“After this I looked, and there was a great multitude that no one could count, from every nation, from all tribes and peoples and languages, standing before the throne and before the Lamb, robed in white, with palm branches in their hands. . . . . Then one of the elders addressed me, saying, “Who are these, robed in white, and where have they come from?” I said to him, “Sir, you are the one that knows.” Then he said to me, “These are they who have come out of the great ordeal; they have washed their robes and made them white in the blood of the Lamb. For this reason they are before the throne of God, and worship him day and night within his temple, and the one who is seated on the throne will shelter them. They will hunger no more, and thirst no more; the sun will not strike them, nor any scorching heat” (Revelation 7:9, 13 – 16)
Do you know any saints, beloved reader? I do. Not saints as the Roman Catholic church recognizes them and categorizes them. But I know, or knew, people who have attained sainthood simply by virtue of having lived an authentic Christian life, and have been taken to heaven. They are not worshiped or prayed to. In fact, they would not want that. It was enough for them that they could encourage believers in their life, and attain eternal life. That really is what All Saint’s Day is about. Not the saints that have been beatified; but ordinary people living ordinary lives but who had followed the Extraordinary Divine.
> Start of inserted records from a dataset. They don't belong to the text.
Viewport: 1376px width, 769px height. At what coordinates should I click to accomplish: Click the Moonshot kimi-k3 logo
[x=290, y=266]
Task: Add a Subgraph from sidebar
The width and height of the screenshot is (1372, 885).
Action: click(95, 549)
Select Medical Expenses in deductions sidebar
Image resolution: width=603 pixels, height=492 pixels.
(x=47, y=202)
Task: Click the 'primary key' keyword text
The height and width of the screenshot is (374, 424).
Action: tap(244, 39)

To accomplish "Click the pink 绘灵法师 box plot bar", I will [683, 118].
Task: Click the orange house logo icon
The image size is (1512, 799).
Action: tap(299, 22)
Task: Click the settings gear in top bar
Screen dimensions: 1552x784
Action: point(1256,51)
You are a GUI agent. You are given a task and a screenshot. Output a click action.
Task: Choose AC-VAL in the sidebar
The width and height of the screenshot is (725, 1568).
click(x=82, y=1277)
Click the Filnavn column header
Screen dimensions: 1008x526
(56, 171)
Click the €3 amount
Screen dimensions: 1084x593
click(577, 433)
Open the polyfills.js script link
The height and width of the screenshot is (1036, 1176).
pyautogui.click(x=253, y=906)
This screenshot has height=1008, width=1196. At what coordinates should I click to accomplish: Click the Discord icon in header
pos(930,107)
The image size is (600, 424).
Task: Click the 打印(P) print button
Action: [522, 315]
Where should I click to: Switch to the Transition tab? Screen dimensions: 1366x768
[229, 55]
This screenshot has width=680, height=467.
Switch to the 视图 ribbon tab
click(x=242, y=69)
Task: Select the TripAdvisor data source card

“See what love the Father has given us, that we should be called children of God; and that is what we are. The reason the world does not know us is that it did not know him. Beloved, we are God’s children now; what we will be has not yet been revealed. What we do know is this: when he is revealed, we will be like him, for we will see him as he is. And all who have this hope in him purify themselves, just as he is pure.” (1 John 3:1-3)
It is perhaps the same John who wrote Revelation that also identified his readers as “children of God”. What that will mean in the world to come, we are not sure. Those who have gone ahead of us leave us no clues as to what the Kingdom of Heaven is like. But their lives are testament to how to get to the Kingdom of Heaven.
“When Jesus saw the crowds, he went up the mountain; and after he sat down, his disciples came to him. Then he began to speak, and taught them, saying:
“Blessed are the poor in spirit, for theirs is the kingdom of heaven.
“Blessed are those who mourn, for they will be comforted.
“Blessed are the meek, for they will inherit the earth.
“Blessed are those who hunger and thirst for righteousness, for they will be filled.
“Blessed are the merciful, for they will receive mercy.
“Blessed are the pure in heart, for they will see God.
“Blessed are the peacemakers, for they will be called children of God.
“Blessed are those who are persecuted for righteousness’ sake, for theirs is the kingdom of heaven.
“Blessed are you when people revile you and persecute you and utter all kinds of evil against you falsely on my account.
Rejoice and be glad, for your reward is great in heaven, for in the same way they persecuted the prophets who were before you.” (Matthew 5:1-12)
Through the gospel writers Jesus also left us instructions as to how to live this life, and attain the life to come. Why humanity ignores that advice, I do not know. But we do not life that life in a perfect way, that I know. It is because it is hard, very hard to life that way consistently day to day. The saints, those believers who have gone before us, did not life it in a perfect way. I know that because I knew them in this life. Their imperfection and their striving to live more accountably is actually a better testimony than a perfect life. Their example shows us to never ever give up. And it shows us God’s grace and mercy to those who do strive every day. May we hold that example in our spirits and our hearts, and may live it out. Shalom & Selah!